* Exercise requirements
Only some lines are wanted: please transcribe exactly those from the one containing "Screen dimensions: 1568x638" through the end of the data, pictures excluded.

(Pixel coordinate grounding data)
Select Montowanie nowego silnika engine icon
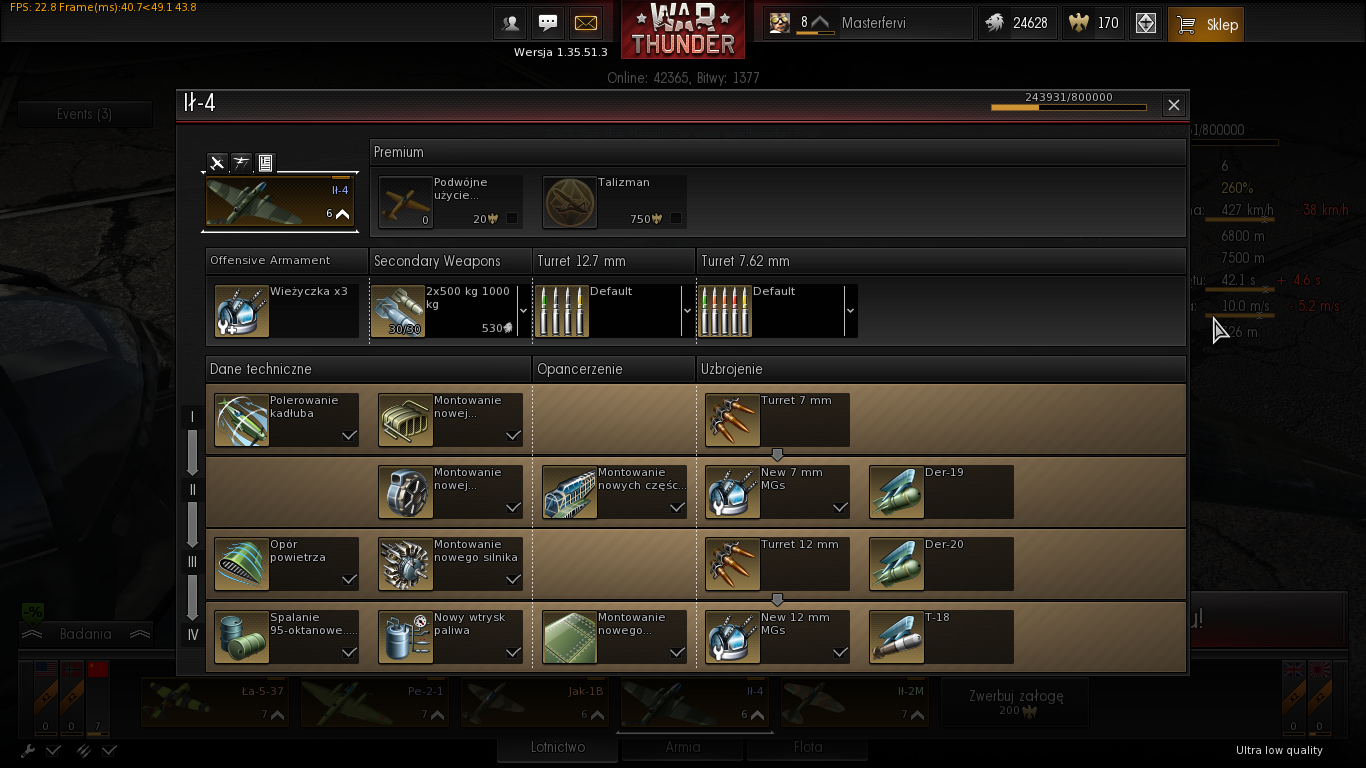Viewport: 1366px width, 768px height. click(406, 565)
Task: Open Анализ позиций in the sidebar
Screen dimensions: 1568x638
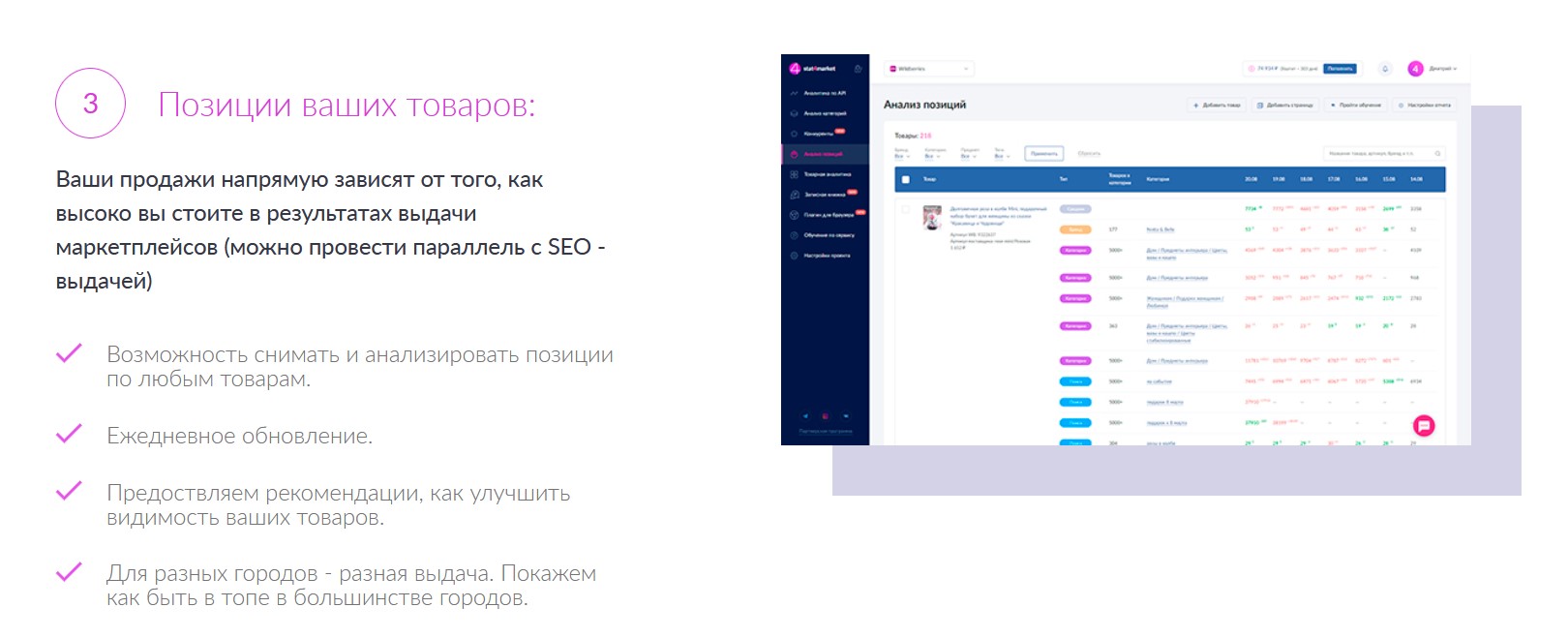Action: click(x=823, y=154)
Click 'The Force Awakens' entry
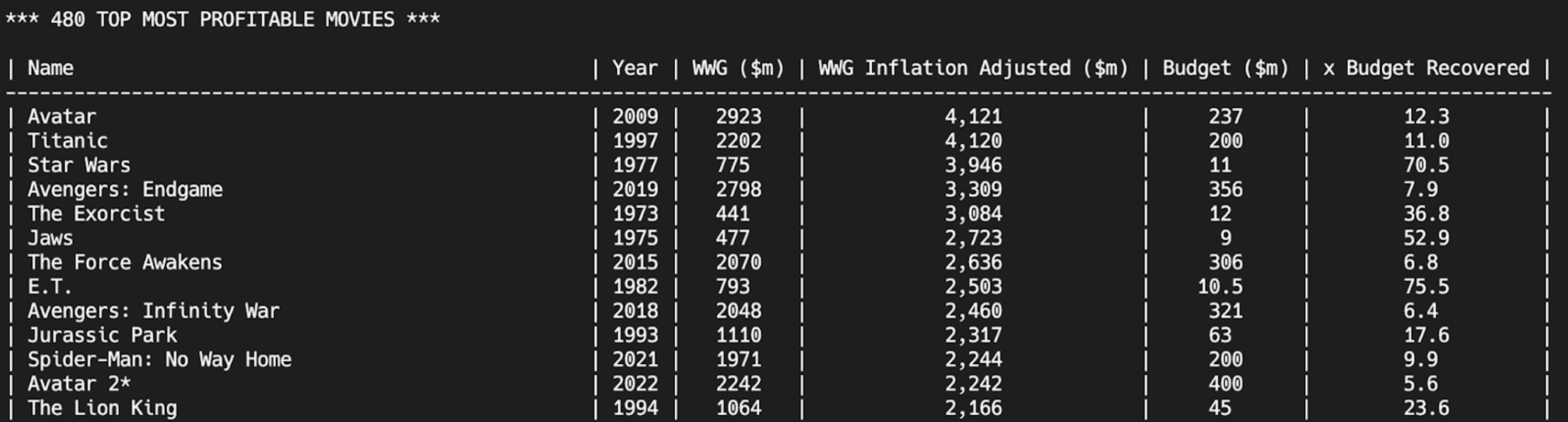 click(x=125, y=262)
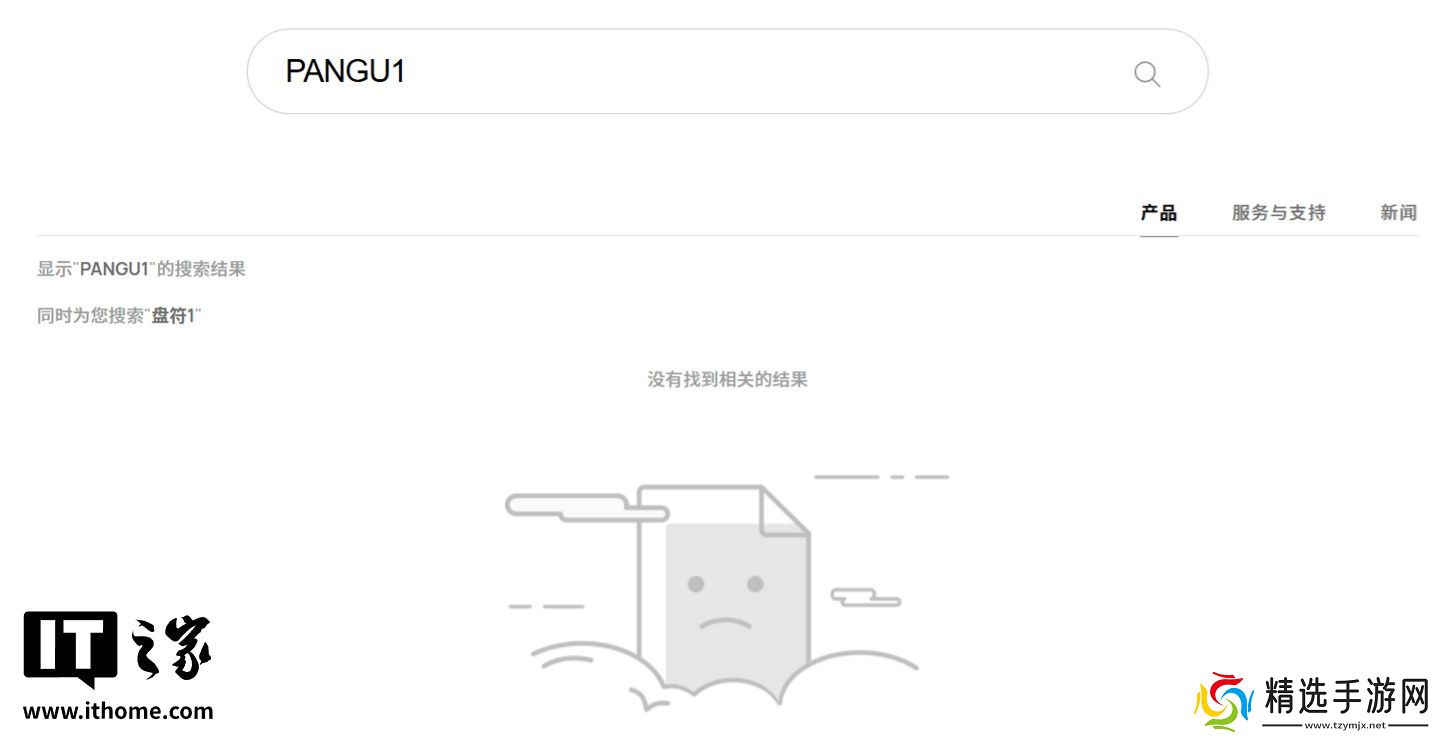This screenshot has height=738, width=1440.
Task: Click the 显示 search results summary line
Action: pyautogui.click(x=141, y=269)
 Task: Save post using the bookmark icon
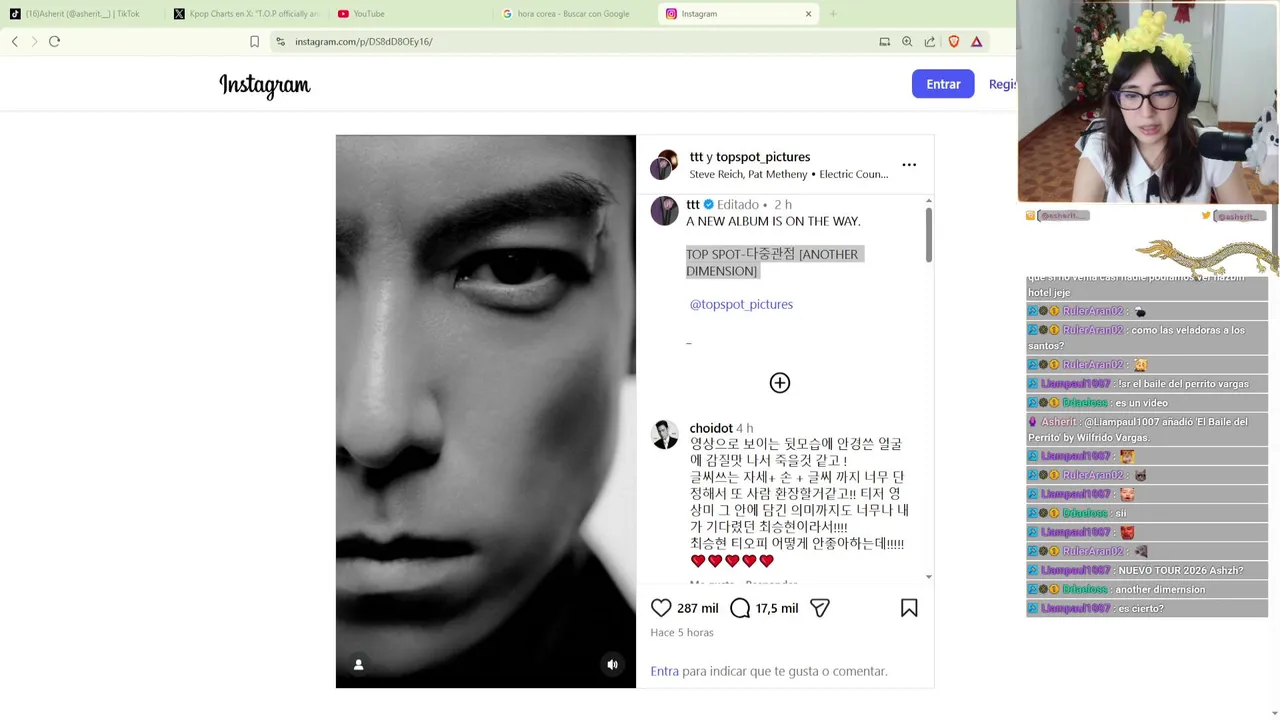pyautogui.click(x=909, y=608)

* Task answer
Screen dimensions: 1568x638
Action: click(x=823, y=154)
Click 'The Force Awakens' entry
 click(x=125, y=262)
This screenshot has height=738, width=1440.
Task: Click the 显示 search results summary line
Action: pyautogui.click(x=141, y=269)
 Task: Save post using the bookmark icon
pyautogui.click(x=909, y=608)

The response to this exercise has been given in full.